── Extract
Each material isolates one quality, whether it be color, shape, texture, sound, size, taste, weight, or smell. With the help of the teacher the child learns to identify these qualities. As the child progresses in his ability to discriminate, the materials present more difficult choices until he is able to make fine discriminations and relate them to the details of his environment. The efficiency of these materials derives both from their design which is not merely child-scale, but geared to sensitive periods of learning, and from the structured lesson which aids the child’s concentration. A child becomes thoroughly engrossed with these materials, repeating an exercise over and over again until he is satisfied that he has mastered the work. The child may show no further interest in these materials at this age as the sensitive period wanes but, may be surprised and delighted when they merit re-exploration in the elementary curriculum, as solid geometry, for example. This conservation of a child’s experience allows him to probe deeper, and heightens his power of observation.

Practical Life exercises:


Independence is an obvious benefit of learning to dress yourself by buttoning, zipping, snapping or tying. Pride is also a factor in being able to say, “I can do it myself!” There is no satisfaction in being able to wash a dirty table, or shine a pair of shoes, or pour without spilling because the results are so visible and dramatic. But it is easy to overlook the “academic” benefits of these practical exercises. Task initiation, sequencing, sustained effort and concentration, and task completion learned this early become second nature to a child. The specific way of doing each task is not capricious, but strengthens the very muscles and develops the very eye-hand coordination that will be needed soon for writing. Socialization also progresses because through their own experience the children learn not only to respect the work and concentration of others, but also to help when asked. Care of the environment and care of one’s person remain part of the Montessori curriculum throughout the elementary years.
────
── Data section
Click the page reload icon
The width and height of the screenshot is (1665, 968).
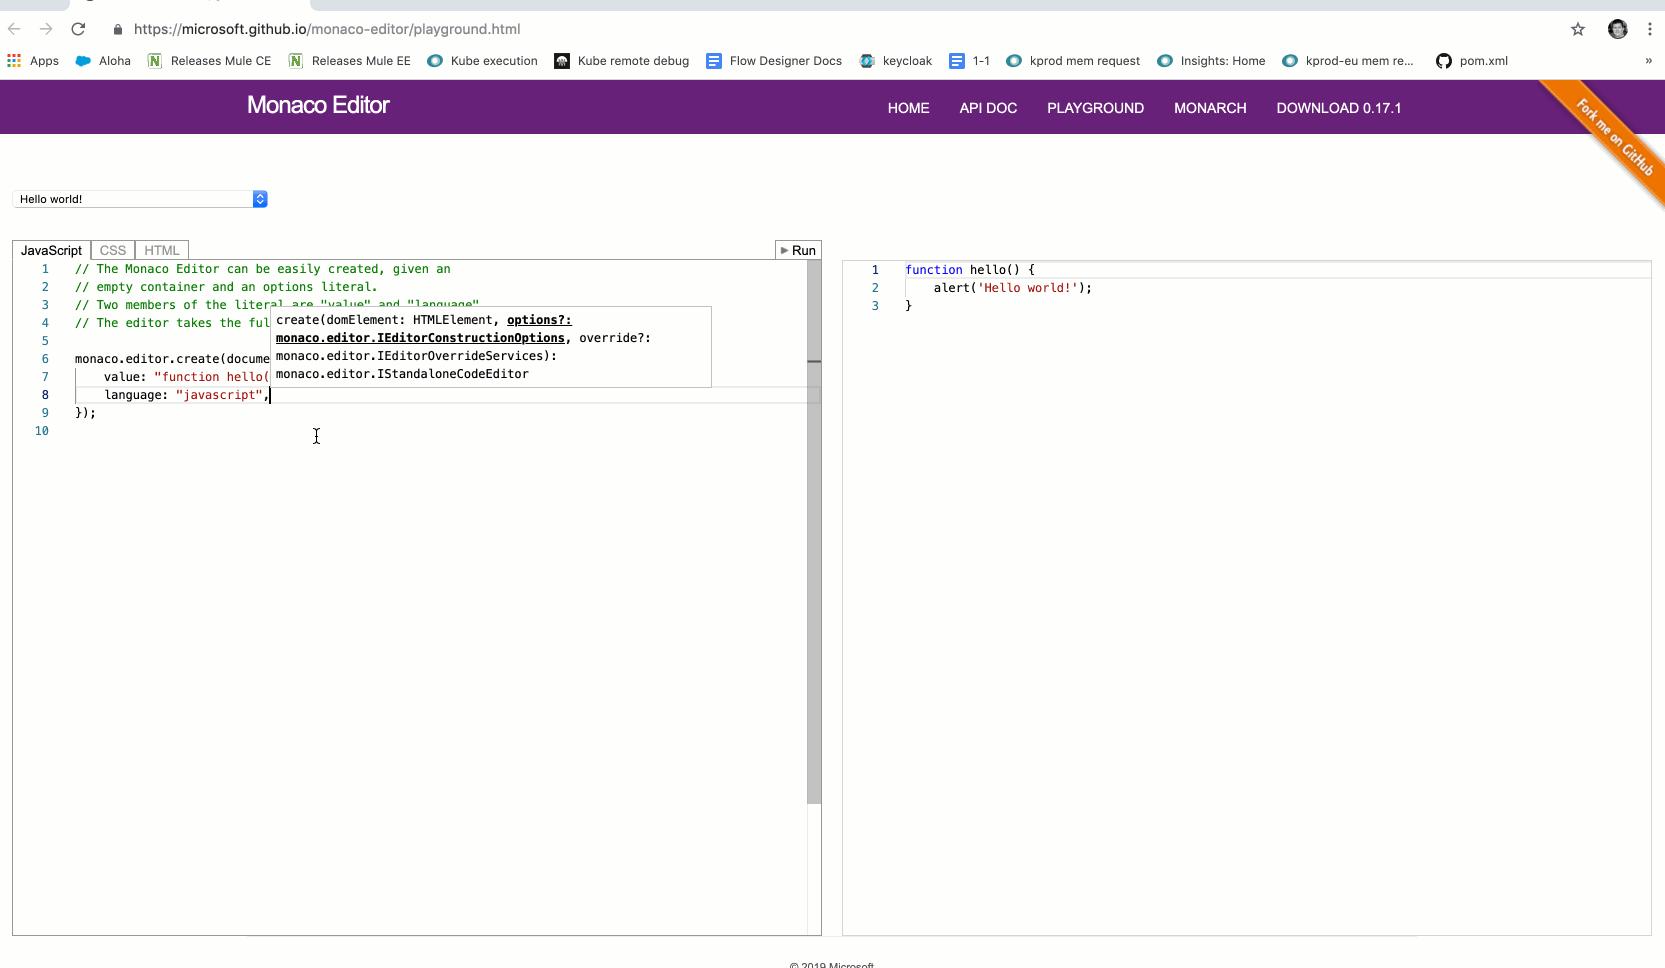click(x=78, y=29)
────
Stated problem A: In the Montessori extract, what does the specific way of doing each practical task strengthen and develop?
Stated problem B: Write a continuation of the Montessori extract, starting after its last sentence.

Exercise output A: It strengthens the very muscles and develops the very eye-hand coordination that will soon be needed for writing.

Exercise output B:
Movement:


The freedom that children have to move about in a Montessori classroom is not extra-curricular. Self-motion is indispensable to self-initiated learning as well as to perception. It is through movement, as Montessori reminds us, “that the will realizes itself”. The child must be free to follow what interests him, but movement is also a subject to be learned. Carrying materials across a room full of children with work on the floor is not easy for adults. Walking a continuously curving line can be as difficult as a balance beam. A sense of one’s body in space is as important in the classroom as it is out on the playground. The benefits of a well-developed three-dimensional sense might show up later in a gym, on a dance floor, or playing field – but just as likely in a set of building blocks, in a drawing, or in more imaginative play.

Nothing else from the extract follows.